Second question: date of registration before 30 June 2010

[70] If the appellant was entitled to be registered as an institution under Pt 11A of the TAA, was the respondent empowered to state a date of registration in the notice of registration before 30 June 2010?

[71] The appellant submits that nothing prohibits the respondent from doing so and that the text of s 149G(3) of the TAA does not provide for a limit on a date of registration before the application for registration or notice of registration.  The respondent submits that although a date before the date of the application or notice may be given, the date must not be before 30 June 2010 when the relevant amendments including s 149G of the TAA commenced.

[72] In my view, the structure or overall scheme of the amendments made to the imposition of payroll tax when Pt 11A was introduced to the TAA on 30 June 2010 is significant.

[73] First, s 14(1) of the PTA was repealed. It had provided for the exemption of an “exempt charitable institution” from liability to payroll tax on wages.  Secondly, the definition of “charitable institution” in s 14(9) of the PTA replaced s 14(1).  As a result of the change, the operation of the exemption from liability to payroll tax on wages as a charitable institution turns on registration under Pt 11A of the TAA as an institution. Thirdly, s 168 of the TAA, operating as a transitional provision, affected the institutions registered under Pt 11A of the TAA.  Under s 168, an institution that had received an exemption from payroll tax under the PTA before 30 June 2010 because it was an exempt charitable institution under the PTA is taken to be registered under Pt 11A.

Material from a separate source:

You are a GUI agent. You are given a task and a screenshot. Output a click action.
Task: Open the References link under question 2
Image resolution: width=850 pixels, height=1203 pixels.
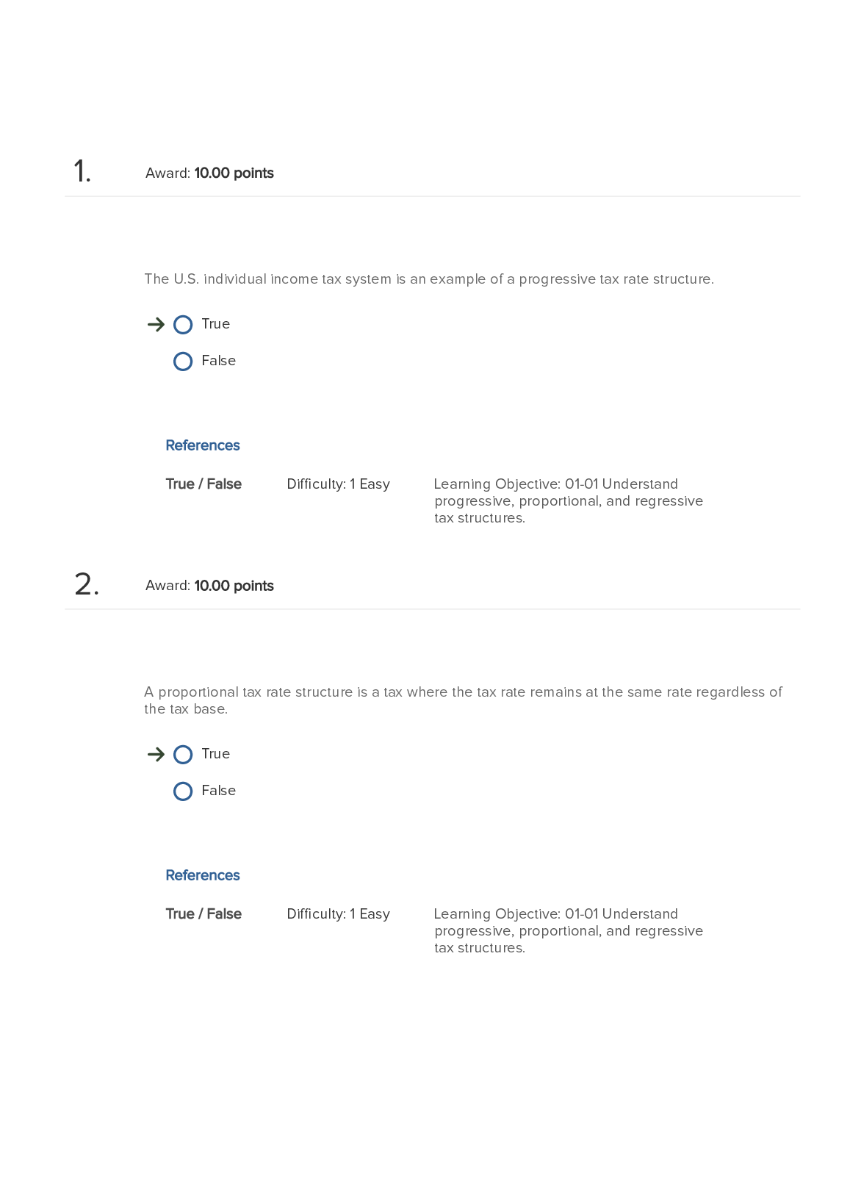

[74] As at 30 June 2010, these provisions were intended to transition from the old “exempt charitable institution” regime to the new “charitable institution” regime after that date.  In that context, s 149G of the TAA provides that the date of registration under Pt 11A of the TAA may be a date before the date of application for registration.  No earliest date is specified.

[75] The appellant submits that the earliest date is five years before the application for registration.  The respondent submits that the earliest date is 30 June 2010. The respondent’s submission is that since Pt 11A and the relevant amendments to the PTA which applied it to the imposition of payroll tax commenced on 30 June 2010, s 149G of the TAA should not be construed so as to operate in relation to the imposition of payroll tax at any earlier date.  

[76] On 29 June 2010, the wages liable to pay payroll tax did not include the wages paid or payable by an “exempt charitable institution” to a person during a period when the person was engaged exclusively in the relevant kinds of work.  From 30 June 2010, the wages liable to pay payroll tax did not include the wages paid or payable by a “charitable institution” to a person engaged exclusively in the relevant kinds of work. 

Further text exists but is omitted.